■ **Do this**: Rewrite the lines from the one containing "You are a computer-use agent." through the one containing "point(599,101)", switching "Prefab" to "Scripts" and keeping everything else unchanged. Leave the pictures out.

■ **Input records**:
┌──

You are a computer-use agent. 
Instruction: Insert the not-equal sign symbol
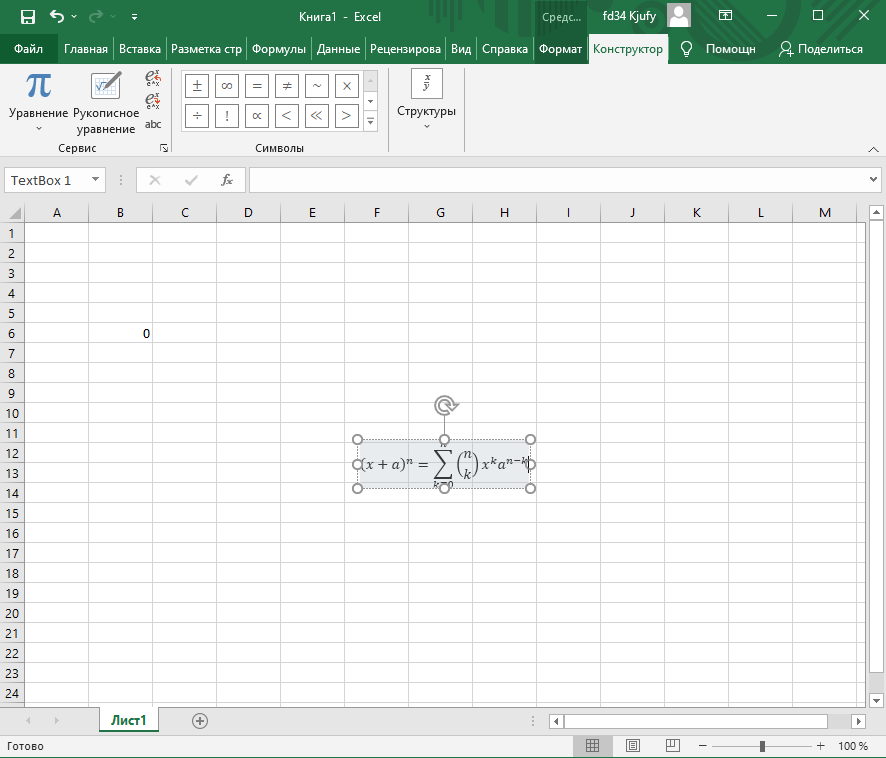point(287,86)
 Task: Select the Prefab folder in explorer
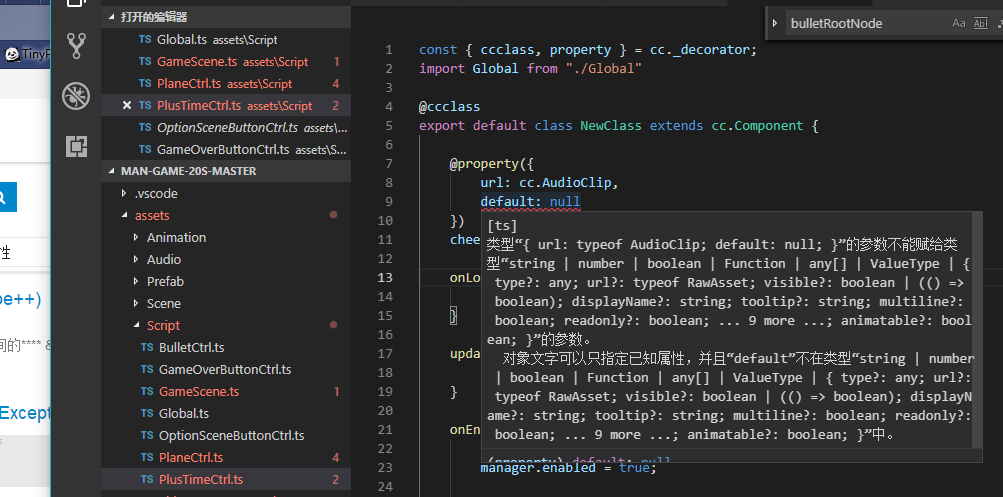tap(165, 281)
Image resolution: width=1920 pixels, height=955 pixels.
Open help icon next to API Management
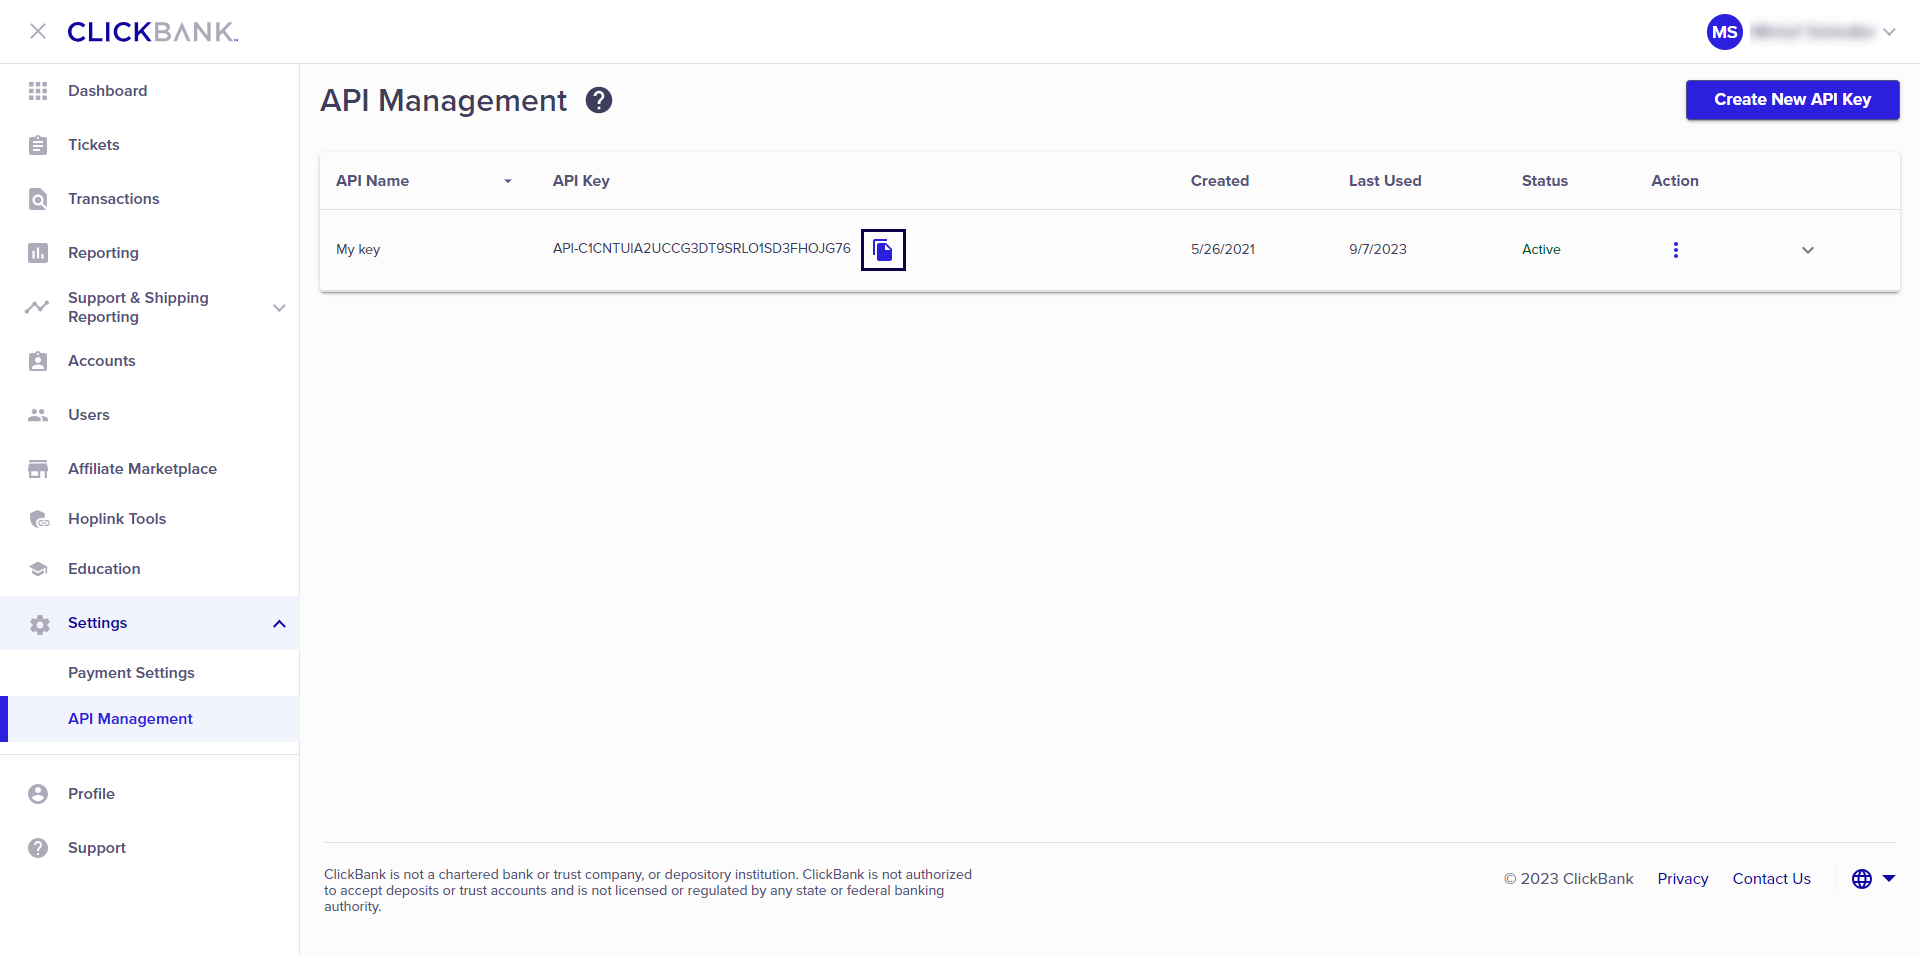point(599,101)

└──
┌──

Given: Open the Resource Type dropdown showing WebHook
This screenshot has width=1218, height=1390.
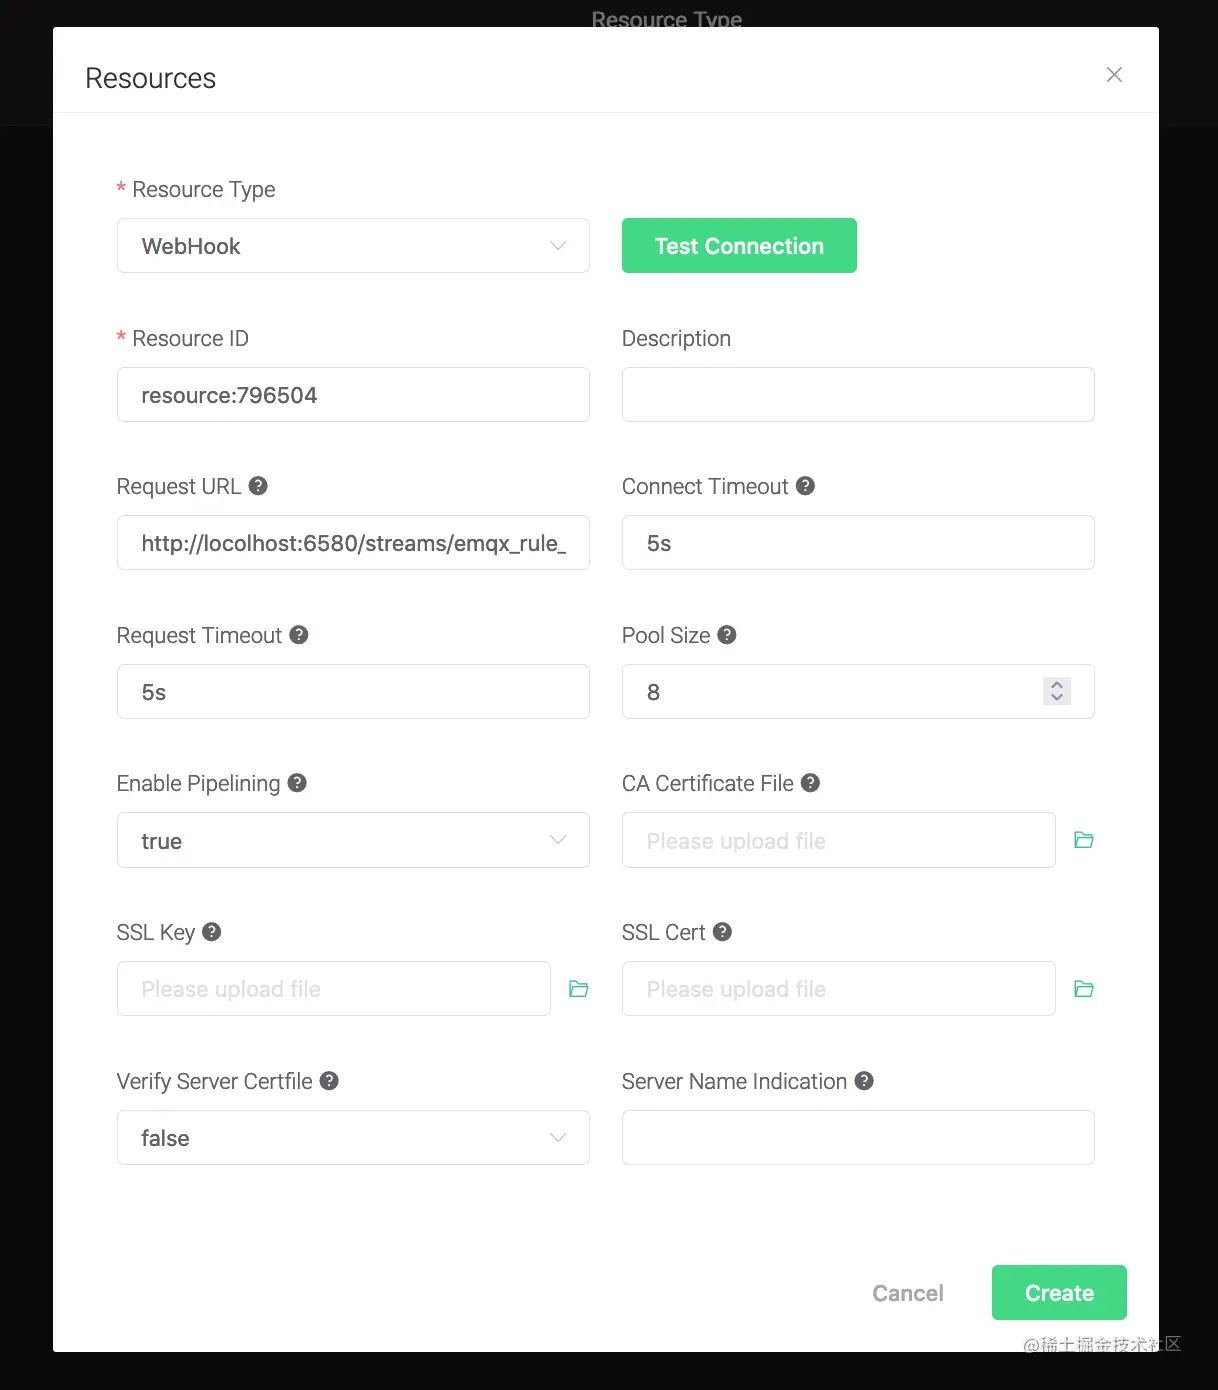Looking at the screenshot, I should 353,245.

└──

■ **Expected answer**:
You are a computer-use agent. 
Instruction: Insert the not-equal sign symbol
point(287,86)
 Task: Select the Scripts folder in explorer
tap(165, 281)
Image resolution: width=1920 pixels, height=955 pixels.
Open help icon next to API Management
point(599,101)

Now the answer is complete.